Burns & Oates was a British Roman Catholic publishing house which most recently existed as an imprint of Continuum.

Company history
It was founded by James Burns in 1835, originally as a bookseller. Burns was of Presbyterian background and he gained a reputation as a High Church publisher, producing works by the Tractarians.

In 1847 his business was put in jeopardy when he converted to Catholicism, but the firm was fortunate to receive the support of John Henry Newman, who chose the firm to publish many of his works. The clerics Thomas Edward Bridgett and Ambrose St. John claimed that Newman wrote his novel Loss and Gain specifically to assist Burns.

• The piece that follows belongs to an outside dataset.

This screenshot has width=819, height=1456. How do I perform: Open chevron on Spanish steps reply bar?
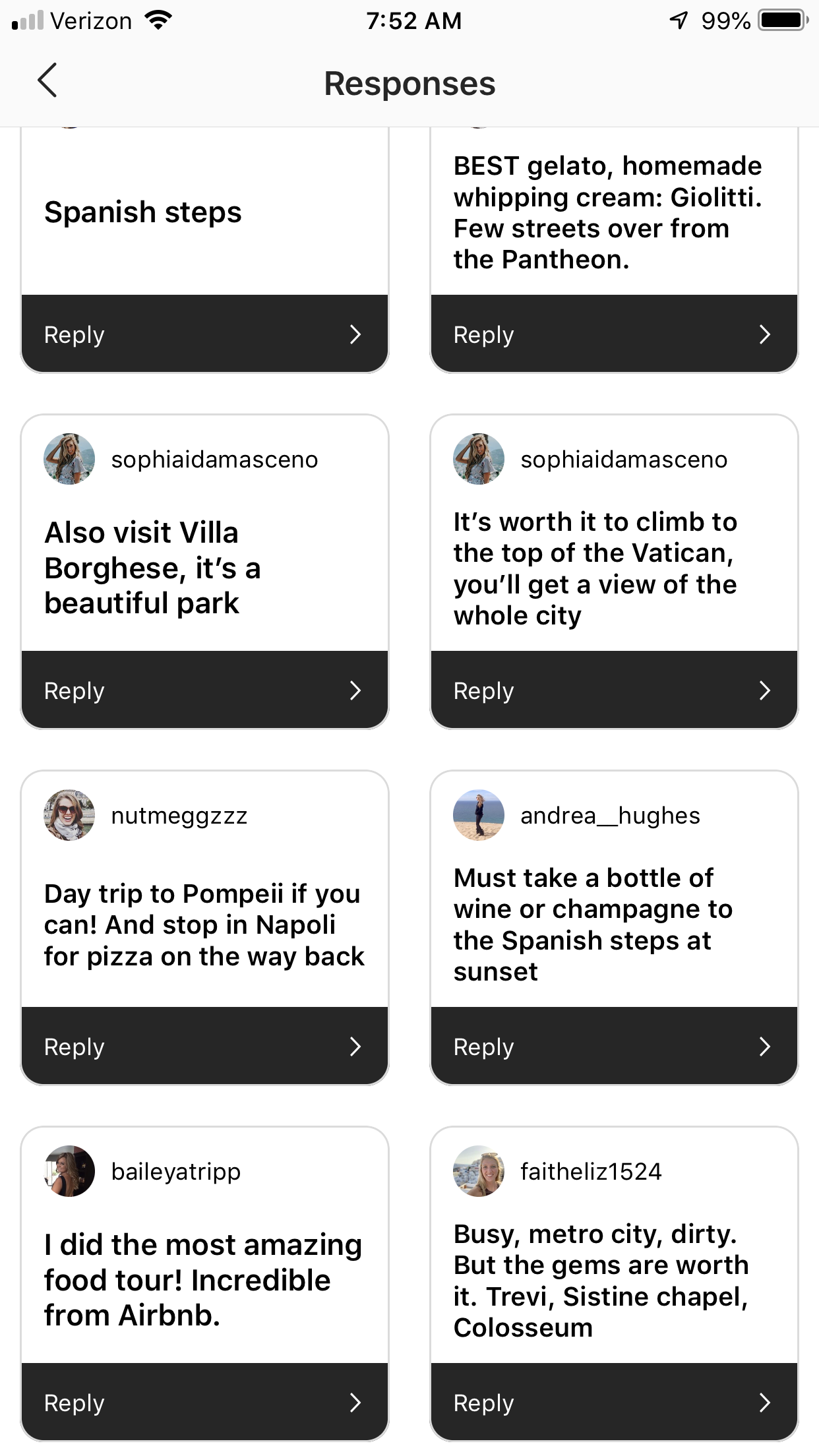[x=355, y=334]
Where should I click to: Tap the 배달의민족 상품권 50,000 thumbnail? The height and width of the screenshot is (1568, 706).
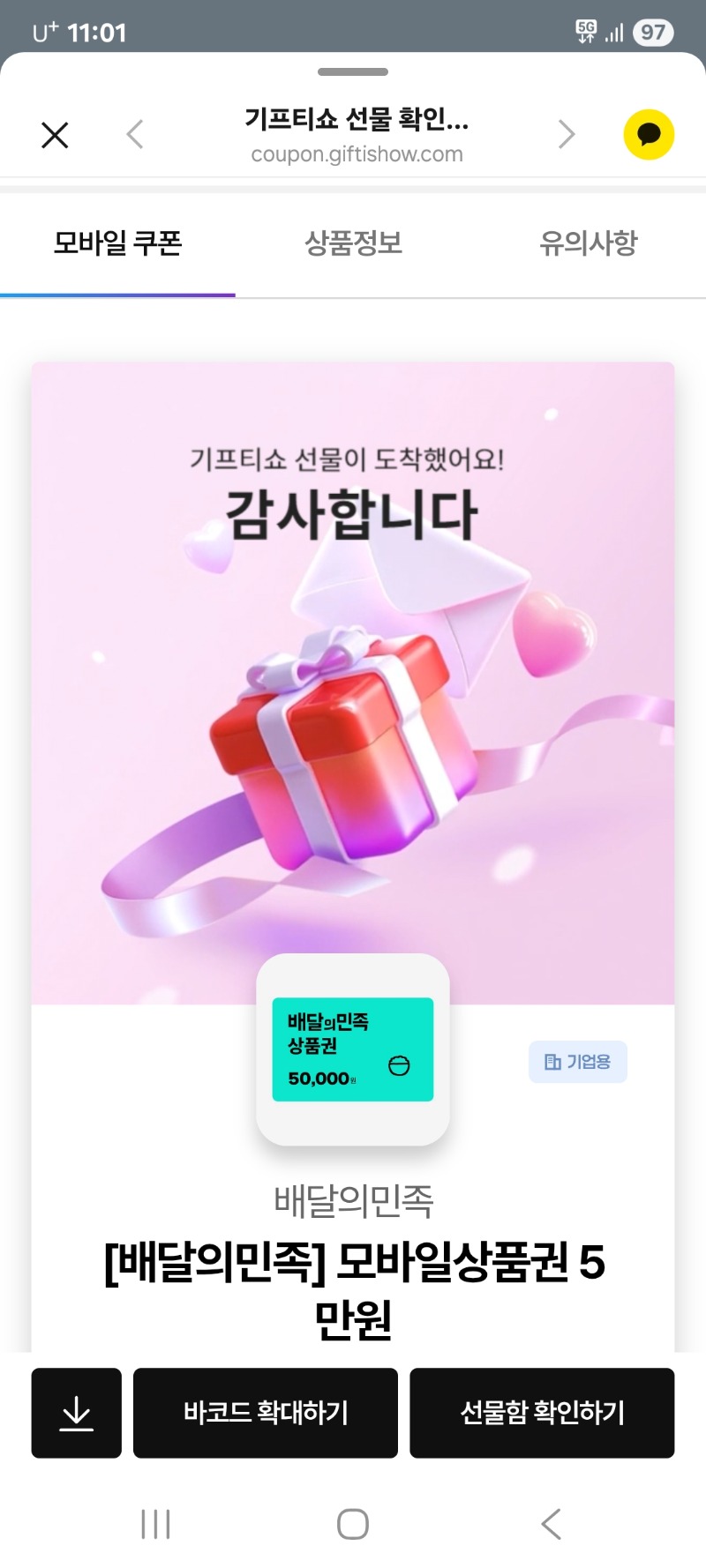(353, 1049)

After a while trading as Burns, James Burns took a partner, renaming the company Burns & Lambert. In 1866 they were joined by a younger man, William Wilfred Oates, making the company Burns, Lambert & Oates and later Burns & Oates. Oates was another Catholic convert, and had previously co-founded the publishing house of Austin & Oates based in Bristol. Burns & Oates passed to his son Wilfred Oates, whose sister Mother Mary Salome became one of the firm’s most successful authors. The company was designated "Publishers to the Holy See" by Pope Leo XIII.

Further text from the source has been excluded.